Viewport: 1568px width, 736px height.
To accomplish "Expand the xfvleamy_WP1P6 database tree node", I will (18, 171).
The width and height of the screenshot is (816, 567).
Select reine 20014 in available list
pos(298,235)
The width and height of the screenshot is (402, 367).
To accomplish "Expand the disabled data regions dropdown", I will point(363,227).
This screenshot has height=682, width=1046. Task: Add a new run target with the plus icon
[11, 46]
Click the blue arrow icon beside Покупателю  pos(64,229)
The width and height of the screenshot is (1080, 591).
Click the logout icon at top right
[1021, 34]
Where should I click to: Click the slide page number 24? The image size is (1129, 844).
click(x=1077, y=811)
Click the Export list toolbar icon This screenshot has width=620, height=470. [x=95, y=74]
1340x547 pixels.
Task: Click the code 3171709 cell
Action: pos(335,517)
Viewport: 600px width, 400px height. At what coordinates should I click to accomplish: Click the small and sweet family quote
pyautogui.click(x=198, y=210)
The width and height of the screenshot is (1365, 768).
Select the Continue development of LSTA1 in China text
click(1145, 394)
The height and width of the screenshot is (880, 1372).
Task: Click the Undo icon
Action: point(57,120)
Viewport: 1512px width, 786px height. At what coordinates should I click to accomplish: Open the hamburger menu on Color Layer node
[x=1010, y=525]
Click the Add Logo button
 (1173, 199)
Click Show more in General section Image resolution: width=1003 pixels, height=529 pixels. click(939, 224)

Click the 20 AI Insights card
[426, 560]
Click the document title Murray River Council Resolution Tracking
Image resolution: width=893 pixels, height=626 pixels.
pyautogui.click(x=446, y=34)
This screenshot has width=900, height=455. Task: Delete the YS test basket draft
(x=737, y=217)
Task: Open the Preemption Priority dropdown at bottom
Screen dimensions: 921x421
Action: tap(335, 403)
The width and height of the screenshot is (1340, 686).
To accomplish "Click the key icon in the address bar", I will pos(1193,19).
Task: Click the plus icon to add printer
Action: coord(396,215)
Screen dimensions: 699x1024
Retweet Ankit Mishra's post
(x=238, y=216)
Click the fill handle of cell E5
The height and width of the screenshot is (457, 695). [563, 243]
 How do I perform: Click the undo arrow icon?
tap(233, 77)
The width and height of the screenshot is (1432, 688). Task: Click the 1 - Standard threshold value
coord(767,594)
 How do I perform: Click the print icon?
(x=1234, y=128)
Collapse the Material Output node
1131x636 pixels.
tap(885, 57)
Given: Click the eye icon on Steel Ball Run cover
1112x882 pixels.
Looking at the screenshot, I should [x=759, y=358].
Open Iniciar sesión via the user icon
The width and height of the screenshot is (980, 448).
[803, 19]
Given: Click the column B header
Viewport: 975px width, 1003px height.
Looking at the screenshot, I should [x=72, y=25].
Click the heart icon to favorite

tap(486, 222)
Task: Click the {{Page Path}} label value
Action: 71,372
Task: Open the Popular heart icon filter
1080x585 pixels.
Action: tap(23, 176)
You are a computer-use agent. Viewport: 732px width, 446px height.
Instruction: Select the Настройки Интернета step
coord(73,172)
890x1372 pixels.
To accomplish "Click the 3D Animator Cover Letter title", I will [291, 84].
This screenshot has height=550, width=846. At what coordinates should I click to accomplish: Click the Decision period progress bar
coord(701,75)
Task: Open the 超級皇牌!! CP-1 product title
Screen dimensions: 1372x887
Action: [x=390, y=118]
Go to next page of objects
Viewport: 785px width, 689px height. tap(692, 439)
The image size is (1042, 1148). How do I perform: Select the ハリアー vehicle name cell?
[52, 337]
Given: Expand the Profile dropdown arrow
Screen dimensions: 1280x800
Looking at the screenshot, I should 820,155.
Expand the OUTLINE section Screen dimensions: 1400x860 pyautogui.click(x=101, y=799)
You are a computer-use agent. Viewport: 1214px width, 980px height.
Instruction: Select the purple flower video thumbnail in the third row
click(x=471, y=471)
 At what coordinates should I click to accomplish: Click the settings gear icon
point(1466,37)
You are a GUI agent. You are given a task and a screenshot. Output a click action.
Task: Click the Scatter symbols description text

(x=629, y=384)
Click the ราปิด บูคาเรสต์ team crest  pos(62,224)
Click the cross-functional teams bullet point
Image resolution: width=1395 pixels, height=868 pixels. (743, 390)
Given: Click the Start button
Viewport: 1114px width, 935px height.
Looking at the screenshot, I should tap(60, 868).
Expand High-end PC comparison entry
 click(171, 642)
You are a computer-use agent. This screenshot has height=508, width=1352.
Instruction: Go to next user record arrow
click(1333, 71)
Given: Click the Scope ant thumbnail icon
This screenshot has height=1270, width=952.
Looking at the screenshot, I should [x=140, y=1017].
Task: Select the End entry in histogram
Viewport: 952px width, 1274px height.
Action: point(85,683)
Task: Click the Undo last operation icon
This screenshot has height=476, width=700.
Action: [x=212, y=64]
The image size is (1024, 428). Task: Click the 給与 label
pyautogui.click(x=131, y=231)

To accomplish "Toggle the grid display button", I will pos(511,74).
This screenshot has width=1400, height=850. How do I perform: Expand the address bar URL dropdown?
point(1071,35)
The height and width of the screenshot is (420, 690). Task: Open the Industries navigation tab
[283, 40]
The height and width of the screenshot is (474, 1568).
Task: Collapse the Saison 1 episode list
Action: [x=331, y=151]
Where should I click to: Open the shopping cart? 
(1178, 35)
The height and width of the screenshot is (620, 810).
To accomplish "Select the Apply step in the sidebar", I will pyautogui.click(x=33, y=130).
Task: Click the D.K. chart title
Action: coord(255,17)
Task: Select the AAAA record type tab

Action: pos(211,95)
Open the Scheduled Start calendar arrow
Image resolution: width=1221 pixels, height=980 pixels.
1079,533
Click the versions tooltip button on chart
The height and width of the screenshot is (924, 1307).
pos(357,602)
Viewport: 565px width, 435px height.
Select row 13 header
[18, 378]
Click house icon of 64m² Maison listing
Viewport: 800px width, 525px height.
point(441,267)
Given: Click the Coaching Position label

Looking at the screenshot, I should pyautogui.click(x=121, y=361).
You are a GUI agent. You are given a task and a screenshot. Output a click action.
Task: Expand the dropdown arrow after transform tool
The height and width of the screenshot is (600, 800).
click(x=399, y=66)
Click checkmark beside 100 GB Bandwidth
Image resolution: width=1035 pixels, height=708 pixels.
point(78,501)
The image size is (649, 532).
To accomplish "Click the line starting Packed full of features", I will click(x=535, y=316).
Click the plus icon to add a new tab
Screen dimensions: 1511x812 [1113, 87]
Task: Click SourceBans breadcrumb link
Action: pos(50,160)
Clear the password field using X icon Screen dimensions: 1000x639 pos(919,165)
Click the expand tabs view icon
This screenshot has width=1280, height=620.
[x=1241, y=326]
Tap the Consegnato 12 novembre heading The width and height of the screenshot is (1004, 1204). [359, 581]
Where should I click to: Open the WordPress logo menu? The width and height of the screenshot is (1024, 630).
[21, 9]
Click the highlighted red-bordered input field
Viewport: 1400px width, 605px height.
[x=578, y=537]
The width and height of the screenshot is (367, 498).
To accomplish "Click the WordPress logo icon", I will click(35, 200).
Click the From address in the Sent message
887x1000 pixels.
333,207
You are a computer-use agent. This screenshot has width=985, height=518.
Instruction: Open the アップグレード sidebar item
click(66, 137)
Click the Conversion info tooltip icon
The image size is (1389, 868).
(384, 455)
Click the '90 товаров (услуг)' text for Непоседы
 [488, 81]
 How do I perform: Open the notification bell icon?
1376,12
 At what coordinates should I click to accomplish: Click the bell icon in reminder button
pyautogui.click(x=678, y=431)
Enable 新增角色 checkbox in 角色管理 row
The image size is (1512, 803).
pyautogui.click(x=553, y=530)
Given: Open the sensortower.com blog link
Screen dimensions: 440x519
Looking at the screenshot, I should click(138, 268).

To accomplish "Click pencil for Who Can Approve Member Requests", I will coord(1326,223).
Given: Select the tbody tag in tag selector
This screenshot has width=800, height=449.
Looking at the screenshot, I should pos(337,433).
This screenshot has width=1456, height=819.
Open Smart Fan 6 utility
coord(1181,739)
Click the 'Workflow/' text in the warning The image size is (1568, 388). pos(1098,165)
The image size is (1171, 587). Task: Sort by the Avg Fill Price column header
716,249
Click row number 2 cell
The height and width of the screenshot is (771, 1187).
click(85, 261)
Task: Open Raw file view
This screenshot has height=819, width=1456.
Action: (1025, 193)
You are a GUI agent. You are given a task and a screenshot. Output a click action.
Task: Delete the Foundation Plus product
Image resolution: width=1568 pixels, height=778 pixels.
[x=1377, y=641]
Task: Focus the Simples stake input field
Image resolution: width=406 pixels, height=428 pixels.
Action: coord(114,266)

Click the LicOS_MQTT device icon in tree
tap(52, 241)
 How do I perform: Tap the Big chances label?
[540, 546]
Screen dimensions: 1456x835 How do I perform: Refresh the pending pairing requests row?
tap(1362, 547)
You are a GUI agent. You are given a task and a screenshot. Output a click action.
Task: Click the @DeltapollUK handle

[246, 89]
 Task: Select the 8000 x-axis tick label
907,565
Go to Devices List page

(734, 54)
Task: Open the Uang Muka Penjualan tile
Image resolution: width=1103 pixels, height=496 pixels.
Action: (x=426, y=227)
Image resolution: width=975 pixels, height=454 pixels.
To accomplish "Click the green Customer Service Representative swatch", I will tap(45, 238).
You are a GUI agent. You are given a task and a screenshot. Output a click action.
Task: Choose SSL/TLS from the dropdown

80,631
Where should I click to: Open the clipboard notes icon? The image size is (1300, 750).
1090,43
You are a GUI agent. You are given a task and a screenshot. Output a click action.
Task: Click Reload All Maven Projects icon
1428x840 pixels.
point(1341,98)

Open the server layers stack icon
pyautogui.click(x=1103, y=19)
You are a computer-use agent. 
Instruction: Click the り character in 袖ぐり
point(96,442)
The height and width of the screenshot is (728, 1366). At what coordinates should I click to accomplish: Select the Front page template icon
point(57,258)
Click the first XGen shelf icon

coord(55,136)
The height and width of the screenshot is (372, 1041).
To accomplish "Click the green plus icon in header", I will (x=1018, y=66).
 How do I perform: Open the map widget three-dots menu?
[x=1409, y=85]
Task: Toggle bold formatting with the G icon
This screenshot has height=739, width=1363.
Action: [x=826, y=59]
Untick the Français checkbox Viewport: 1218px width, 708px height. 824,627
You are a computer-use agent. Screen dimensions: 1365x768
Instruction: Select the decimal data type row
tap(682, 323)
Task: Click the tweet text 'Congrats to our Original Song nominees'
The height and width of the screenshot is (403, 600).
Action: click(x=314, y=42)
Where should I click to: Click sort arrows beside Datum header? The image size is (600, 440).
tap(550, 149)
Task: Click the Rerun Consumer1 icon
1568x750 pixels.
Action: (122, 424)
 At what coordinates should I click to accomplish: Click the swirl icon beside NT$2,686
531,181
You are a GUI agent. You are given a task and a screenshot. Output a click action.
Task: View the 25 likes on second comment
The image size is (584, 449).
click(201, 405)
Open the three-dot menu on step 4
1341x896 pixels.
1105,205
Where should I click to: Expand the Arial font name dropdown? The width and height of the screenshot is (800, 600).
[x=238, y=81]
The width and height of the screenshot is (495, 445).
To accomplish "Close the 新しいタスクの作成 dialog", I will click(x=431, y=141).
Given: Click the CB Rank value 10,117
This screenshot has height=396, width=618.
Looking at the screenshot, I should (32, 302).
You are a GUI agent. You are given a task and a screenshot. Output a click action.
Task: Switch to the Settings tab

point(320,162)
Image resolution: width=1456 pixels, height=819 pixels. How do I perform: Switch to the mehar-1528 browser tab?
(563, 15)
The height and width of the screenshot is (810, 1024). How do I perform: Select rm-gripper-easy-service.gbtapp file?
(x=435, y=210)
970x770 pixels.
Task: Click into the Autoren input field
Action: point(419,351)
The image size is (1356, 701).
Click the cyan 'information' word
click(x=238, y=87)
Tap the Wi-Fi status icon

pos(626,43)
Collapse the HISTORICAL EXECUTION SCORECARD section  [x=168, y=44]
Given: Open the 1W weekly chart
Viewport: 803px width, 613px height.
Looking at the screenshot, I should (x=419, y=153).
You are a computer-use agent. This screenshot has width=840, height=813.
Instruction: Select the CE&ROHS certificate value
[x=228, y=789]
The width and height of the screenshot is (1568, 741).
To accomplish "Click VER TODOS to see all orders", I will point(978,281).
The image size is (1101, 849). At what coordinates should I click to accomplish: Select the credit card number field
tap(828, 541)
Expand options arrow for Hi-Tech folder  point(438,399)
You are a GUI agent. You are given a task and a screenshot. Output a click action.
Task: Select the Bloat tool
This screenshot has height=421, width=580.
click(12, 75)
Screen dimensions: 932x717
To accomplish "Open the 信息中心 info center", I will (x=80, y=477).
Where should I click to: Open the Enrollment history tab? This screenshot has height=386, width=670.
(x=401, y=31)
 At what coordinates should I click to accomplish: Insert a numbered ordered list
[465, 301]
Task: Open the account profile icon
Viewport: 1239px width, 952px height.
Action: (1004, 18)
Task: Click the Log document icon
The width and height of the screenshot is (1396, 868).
..........
* TASK GOAL *
Reproduce the material word for word, from its first line through the line containing "pyautogui.click(x=446, y=34)".

* FINISHED ANSWER *
Viewport: 1568px width, 736px height.
To accomplish "Expand the xfvleamy_WP1P6 database tree node", I will (18, 171).
The width and height of the screenshot is (816, 567).
Select reine 20014 in available list
pos(298,235)
The width and height of the screenshot is (402, 367).
To accomplish "Expand the disabled data regions dropdown", I will point(363,227).
This screenshot has height=682, width=1046. Task: Add a new run target with the plus icon
[11, 46]
Click the blue arrow icon beside Покупателю  pos(64,229)
The width and height of the screenshot is (1080, 591).
Click the logout icon at top right
[1021, 34]
Where should I click to: Click the slide page number 24? The image size is (1129, 844).
click(x=1077, y=811)
Click the Export list toolbar icon This screenshot has width=620, height=470. [x=95, y=74]
1340x547 pixels.
Task: Click the code 3171709 cell
Action: pos(335,517)
Viewport: 600px width, 400px height. At what coordinates should I click to accomplish: Click the small and sweet family quote
pyautogui.click(x=198, y=210)
The width and height of the screenshot is (1365, 768).
Select the Continue development of LSTA1 in China text
click(1145, 394)
The height and width of the screenshot is (880, 1372).
Task: Click the Undo icon
Action: point(57,120)
Viewport: 1512px width, 786px height. At what coordinates should I click to accomplish: Open the hamburger menu on Color Layer node
[x=1010, y=525]
Click the Add Logo button
 (1173, 199)
Click Show more in General section Image resolution: width=1003 pixels, height=529 pixels. click(939, 224)

Click the 20 AI Insights card
[426, 560]
Click the document title Murray River Council Resolution Tracking
Image resolution: width=893 pixels, height=626 pixels.
pyautogui.click(x=446, y=34)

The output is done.